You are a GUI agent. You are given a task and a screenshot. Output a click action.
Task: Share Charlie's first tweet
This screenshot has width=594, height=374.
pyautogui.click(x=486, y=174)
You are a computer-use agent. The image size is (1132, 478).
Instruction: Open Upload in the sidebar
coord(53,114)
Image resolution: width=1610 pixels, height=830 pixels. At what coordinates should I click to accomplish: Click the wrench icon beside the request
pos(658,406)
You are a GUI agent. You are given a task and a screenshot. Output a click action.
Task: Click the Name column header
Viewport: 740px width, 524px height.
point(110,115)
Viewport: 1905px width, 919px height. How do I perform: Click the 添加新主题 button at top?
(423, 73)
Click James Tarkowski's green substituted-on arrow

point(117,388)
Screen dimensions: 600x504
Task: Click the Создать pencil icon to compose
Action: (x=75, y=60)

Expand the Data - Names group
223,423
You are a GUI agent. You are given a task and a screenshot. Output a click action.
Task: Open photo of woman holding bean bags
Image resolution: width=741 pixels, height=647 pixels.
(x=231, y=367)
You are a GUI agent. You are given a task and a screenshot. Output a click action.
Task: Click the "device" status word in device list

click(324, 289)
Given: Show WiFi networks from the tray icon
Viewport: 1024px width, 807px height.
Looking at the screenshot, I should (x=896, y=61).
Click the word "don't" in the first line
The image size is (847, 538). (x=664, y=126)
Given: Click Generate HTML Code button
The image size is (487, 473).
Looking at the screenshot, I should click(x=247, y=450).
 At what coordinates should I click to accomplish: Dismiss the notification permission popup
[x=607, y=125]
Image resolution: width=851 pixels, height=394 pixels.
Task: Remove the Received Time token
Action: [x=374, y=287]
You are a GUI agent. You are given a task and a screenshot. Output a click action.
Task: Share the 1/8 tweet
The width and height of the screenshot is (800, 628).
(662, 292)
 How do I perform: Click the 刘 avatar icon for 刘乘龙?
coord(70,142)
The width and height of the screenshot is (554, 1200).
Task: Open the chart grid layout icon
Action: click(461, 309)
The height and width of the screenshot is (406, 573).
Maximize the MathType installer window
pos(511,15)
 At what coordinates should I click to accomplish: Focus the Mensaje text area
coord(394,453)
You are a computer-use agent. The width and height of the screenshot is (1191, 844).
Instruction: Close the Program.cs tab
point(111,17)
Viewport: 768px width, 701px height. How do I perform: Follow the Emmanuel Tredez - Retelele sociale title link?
************
▶ [THE PROBLEM]: Nothing may be left out. Retype all the entries exactly.

▶ [ANSWER BOX]:
You are a GUI agent. You are given a task and a screenshot. Output a click action.
Task: Share Charlie's first tweet
This screenshot has width=594, height=374.
pyautogui.click(x=486, y=174)
You are a computer-use agent. The image size is (1132, 478).
Instruction: Open Upload in the sidebar
coord(53,114)
Image resolution: width=1610 pixels, height=830 pixels. At what coordinates should I click to accomplish: Click the wrench icon beside the request
pos(658,406)
You are a GUI agent. You are given a task and a screenshot. Output a click action.
Task: Click the Name column header
Viewport: 740px width, 524px height.
point(110,115)
Viewport: 1905px width, 919px height. How do I perform: Click the 添加新主题 button at top?
(423, 73)
Click James Tarkowski's green substituted-on arrow

point(117,388)
Screen dimensions: 600x504
Task: Click the Создать pencil icon to compose
Action: (x=75, y=60)

Expand the Data - Names group
223,423
You are a GUI agent. You are given a task and a screenshot. Output a click action.
Task: Open photo of woman holding bean bags
Image resolution: width=741 pixels, height=647 pixels.
(x=231, y=367)
You are a GUI agent. You are given a task and a screenshot. Output a click action.
Task: Click the "device" status word in device list

click(324, 289)
Given: Show WiFi networks from the tray icon
Viewport: 1024px width, 807px height.
Looking at the screenshot, I should (x=896, y=61).
Click the word "don't" in the first line
The image size is (847, 538). (x=664, y=126)
Given: Click Generate HTML Code button
The image size is (487, 473).
Looking at the screenshot, I should click(x=247, y=450).
 At what coordinates should I click to accomplish: Dismiss the notification permission popup
[x=607, y=125]
Image resolution: width=851 pixels, height=394 pixels.
Task: Remove the Received Time token
Action: [x=374, y=287]
You are a GUI agent. You are given a task and a screenshot. Output a click action.
Task: Share the 1/8 tweet
The width and height of the screenshot is (800, 628).
(662, 292)
 How do I perform: Click the 刘 avatar icon for 刘乘龙?
coord(70,142)
The width and height of the screenshot is (554, 1200).
Task: Open the chart grid layout icon
Action: click(461, 309)
The height and width of the screenshot is (406, 573).
Maximize the MathType installer window
pos(511,15)
 At what coordinates should I click to accomplish: Focus the Mensaje text area
coord(394,453)
You are a computer-use agent. The width and height of the screenshot is (1191, 844).
Instruction: Close the Program.cs tab
point(111,17)
Viewport: 768px width, 701px height. How do I perform: Follow the Emmanuel Tredez - Retelele sociale title link?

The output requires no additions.